- _ASSIGNMENT_: Transcribe the full listing with no word altered.

- _MATERIAL PROVIDED_:
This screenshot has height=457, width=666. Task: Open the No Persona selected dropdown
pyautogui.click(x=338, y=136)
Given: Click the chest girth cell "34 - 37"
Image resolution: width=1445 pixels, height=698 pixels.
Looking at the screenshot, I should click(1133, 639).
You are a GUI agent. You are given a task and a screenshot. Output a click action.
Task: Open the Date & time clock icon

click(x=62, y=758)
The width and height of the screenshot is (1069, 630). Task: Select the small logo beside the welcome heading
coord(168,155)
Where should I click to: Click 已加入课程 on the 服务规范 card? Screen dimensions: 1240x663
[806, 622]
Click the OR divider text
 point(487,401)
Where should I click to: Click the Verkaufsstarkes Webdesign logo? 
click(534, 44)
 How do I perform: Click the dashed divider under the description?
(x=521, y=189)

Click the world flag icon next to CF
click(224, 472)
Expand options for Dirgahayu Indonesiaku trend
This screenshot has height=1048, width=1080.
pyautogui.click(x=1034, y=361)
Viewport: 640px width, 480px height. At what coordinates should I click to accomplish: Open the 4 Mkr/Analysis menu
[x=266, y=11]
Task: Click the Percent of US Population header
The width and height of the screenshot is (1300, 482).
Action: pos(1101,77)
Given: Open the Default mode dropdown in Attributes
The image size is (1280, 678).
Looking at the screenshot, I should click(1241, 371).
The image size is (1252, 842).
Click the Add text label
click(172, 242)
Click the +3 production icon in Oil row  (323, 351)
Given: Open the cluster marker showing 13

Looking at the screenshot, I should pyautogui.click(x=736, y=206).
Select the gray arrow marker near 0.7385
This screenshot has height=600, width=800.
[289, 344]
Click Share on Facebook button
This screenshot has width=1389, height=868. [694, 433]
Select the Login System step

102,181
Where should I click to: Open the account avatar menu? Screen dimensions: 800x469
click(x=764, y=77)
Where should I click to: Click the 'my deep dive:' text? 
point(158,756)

- _RESPONSE_:
This screenshot has height=457, width=666. Task: Open the No Persona selected dropdown
pyautogui.click(x=338, y=136)
Given: Click the chest girth cell "34 - 37"
Image resolution: width=1445 pixels, height=698 pixels.
Looking at the screenshot, I should click(1133, 639).
You are a GUI agent. You are given a task and a screenshot. Output a click action.
Task: Open the Date & time clock icon

click(x=62, y=758)
The width and height of the screenshot is (1069, 630). Task: Select the small logo beside the welcome heading
coord(168,155)
Where should I click to: Click 已加入课程 on the 服务规范 card? Screen dimensions: 1240x663
[806, 622]
Click the OR divider text
 point(487,401)
Where should I click to: Click the Verkaufsstarkes Webdesign logo? 
click(534, 44)
 How do I perform: Click the dashed divider under the description?
(x=521, y=189)

Click the world flag icon next to CF
click(224, 472)
Expand options for Dirgahayu Indonesiaku trend
This screenshot has height=1048, width=1080.
pyautogui.click(x=1034, y=361)
Viewport: 640px width, 480px height. At what coordinates should I click to accomplish: Open the 4 Mkr/Analysis menu
[x=266, y=11]
Task: Click the Percent of US Population header
The width and height of the screenshot is (1300, 482).
Action: pos(1101,77)
Given: Open the Default mode dropdown in Attributes
The image size is (1280, 678).
Looking at the screenshot, I should click(1241, 371).
The image size is (1252, 842).
Click the Add text label
click(172, 242)
Click the +3 production icon in Oil row  (323, 351)
Given: Open the cluster marker showing 13

Looking at the screenshot, I should pyautogui.click(x=736, y=206).
Select the gray arrow marker near 0.7385
This screenshot has height=600, width=800.
[289, 344]
Click Share on Facebook button
This screenshot has width=1389, height=868. [694, 433]
Select the Login System step

102,181
Where should I click to: Open the account avatar menu? Screen dimensions: 800x469
click(x=764, y=77)
Where should I click to: Click the 'my deep dive:' text? 
point(158,756)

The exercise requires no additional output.